Emerging markets are quietly getting destroyed. Energy-importing countries with dollar-denominated debt are experiencing two simultaneous compressions: their import bills are spiking in dollar terms and their currencies are softening against the dollar. It's the 2022 playbook, but with a military conflict running underneath it.
Spirit Airlines — bankrupt, now ceased operations entirely, the first airline closure directly attributed to the Iran war per industry reports — is the most visible consumer-facing casualty so far. It won't be the last. Gasoline is at $4.33 a gallon nationally and climbing. Trump has midterms in November. The pressure on whoever is running the Fed to cut rates is going to become operationally insane by August.
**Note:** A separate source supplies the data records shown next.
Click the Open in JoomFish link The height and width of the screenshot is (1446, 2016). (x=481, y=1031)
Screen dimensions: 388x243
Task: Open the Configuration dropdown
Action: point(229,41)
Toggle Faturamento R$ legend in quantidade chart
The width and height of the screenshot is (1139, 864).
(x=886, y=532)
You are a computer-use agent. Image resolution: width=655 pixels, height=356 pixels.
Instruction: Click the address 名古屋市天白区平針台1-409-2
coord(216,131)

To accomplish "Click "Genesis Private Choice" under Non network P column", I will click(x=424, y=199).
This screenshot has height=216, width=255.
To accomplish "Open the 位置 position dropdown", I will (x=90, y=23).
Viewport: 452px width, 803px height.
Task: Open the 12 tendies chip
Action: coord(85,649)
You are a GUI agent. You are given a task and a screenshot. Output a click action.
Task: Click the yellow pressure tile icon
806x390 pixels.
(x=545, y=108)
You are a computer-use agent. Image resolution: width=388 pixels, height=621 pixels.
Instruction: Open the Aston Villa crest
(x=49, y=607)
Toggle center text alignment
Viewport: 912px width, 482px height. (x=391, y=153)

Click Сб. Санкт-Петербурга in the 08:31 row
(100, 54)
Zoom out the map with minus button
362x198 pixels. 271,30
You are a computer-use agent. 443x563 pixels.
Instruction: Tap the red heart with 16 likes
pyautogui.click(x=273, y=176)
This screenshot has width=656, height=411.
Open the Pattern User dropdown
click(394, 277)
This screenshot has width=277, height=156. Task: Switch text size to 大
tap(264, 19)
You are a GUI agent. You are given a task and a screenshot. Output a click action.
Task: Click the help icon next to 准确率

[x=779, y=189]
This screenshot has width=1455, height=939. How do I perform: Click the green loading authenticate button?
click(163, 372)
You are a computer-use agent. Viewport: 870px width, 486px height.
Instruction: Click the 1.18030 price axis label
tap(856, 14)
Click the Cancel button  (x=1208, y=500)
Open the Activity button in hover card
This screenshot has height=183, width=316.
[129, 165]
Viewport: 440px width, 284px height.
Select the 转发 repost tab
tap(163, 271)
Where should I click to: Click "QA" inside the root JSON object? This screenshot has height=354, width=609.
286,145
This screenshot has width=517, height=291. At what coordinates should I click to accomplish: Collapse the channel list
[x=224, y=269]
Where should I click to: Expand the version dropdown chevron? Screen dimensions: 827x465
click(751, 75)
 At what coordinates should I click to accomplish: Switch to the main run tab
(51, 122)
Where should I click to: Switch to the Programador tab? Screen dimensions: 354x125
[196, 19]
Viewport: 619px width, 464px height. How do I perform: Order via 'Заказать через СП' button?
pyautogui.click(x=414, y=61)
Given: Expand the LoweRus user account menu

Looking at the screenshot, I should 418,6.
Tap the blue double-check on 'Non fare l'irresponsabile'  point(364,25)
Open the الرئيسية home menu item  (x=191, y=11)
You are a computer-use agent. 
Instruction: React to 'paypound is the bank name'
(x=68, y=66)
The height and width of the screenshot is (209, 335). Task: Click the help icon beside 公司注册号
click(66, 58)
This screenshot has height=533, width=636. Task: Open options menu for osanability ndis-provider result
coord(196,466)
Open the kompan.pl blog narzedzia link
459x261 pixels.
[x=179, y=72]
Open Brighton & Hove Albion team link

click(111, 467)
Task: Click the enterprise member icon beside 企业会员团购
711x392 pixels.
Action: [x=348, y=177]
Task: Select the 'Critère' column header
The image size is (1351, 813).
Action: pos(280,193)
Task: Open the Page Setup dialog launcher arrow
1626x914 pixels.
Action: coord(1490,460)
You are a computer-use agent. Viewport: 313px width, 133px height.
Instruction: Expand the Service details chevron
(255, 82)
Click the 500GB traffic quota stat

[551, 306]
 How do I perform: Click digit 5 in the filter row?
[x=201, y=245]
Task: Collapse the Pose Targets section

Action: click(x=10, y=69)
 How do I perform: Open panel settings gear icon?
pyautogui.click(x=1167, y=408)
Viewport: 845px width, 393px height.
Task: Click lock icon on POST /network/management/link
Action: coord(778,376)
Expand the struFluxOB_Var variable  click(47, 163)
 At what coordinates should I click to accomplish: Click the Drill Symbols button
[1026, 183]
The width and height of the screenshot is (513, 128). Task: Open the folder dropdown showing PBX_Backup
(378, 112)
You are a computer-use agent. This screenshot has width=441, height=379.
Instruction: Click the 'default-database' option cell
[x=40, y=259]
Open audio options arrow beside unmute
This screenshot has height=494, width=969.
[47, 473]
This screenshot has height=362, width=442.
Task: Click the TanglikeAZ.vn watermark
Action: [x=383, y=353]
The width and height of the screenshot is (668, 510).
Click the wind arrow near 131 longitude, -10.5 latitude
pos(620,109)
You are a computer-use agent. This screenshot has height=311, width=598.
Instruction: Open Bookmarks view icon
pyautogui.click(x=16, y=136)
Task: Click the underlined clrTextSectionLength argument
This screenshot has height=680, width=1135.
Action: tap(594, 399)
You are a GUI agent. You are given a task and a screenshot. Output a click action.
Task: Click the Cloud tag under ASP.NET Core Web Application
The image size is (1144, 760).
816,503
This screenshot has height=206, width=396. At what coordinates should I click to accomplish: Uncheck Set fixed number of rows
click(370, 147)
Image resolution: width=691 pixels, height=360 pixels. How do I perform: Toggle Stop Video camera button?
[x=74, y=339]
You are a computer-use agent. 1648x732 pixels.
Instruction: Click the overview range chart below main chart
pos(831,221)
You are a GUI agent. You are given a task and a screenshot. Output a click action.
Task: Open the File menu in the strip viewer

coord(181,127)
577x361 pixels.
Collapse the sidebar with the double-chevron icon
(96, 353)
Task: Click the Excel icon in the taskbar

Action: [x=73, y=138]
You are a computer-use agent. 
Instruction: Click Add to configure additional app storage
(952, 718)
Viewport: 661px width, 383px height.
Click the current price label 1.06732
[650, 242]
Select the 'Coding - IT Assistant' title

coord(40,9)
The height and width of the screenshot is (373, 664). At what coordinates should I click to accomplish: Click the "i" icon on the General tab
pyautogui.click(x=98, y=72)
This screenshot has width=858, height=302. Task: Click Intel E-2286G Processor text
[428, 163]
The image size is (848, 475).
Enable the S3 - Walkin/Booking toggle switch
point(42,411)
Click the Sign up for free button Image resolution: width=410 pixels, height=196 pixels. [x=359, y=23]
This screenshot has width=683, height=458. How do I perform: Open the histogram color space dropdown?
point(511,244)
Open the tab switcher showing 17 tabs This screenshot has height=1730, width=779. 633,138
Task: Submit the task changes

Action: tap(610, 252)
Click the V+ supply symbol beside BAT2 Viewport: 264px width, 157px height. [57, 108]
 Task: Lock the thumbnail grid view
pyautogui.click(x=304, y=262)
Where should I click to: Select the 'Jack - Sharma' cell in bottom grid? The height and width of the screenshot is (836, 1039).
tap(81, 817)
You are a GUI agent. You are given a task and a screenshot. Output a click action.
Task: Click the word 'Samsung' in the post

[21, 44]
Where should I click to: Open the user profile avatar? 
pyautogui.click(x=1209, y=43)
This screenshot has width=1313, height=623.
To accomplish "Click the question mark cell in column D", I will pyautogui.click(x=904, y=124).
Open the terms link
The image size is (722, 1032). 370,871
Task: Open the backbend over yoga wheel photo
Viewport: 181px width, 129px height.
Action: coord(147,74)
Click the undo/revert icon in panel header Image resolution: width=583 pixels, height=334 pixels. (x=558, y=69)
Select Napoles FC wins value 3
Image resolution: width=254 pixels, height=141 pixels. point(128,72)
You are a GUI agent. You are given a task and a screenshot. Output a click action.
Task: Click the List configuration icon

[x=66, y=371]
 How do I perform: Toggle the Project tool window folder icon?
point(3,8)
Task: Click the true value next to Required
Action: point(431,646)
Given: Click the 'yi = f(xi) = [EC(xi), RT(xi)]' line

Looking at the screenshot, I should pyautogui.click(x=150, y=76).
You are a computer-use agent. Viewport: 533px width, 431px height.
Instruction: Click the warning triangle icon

And here's the grim irony at the center of everything: the one event that would relieve the oil-driven inflation — a ceasefire that reopens the Strait — is the same event that would unleash the UAE's suppressed production capacity onto a market that would then immediately begin pricing in oversupply. Oil spikes on war. Oil could crater on peace. The commodity is being asked to do two contradictory things at the same time, which is why the term structure looks like it was drawn by someone having a breakdown.
Buffett compared the market to a church with a casino attached. More people in the church than the casino, he said — but the casino has gotten very attractive.
At $103 WTI and a Strait of Hormuz that opens and closes based on whether a ceasefire holds through a Tuesday, it might be worth asking: which building are you in right now?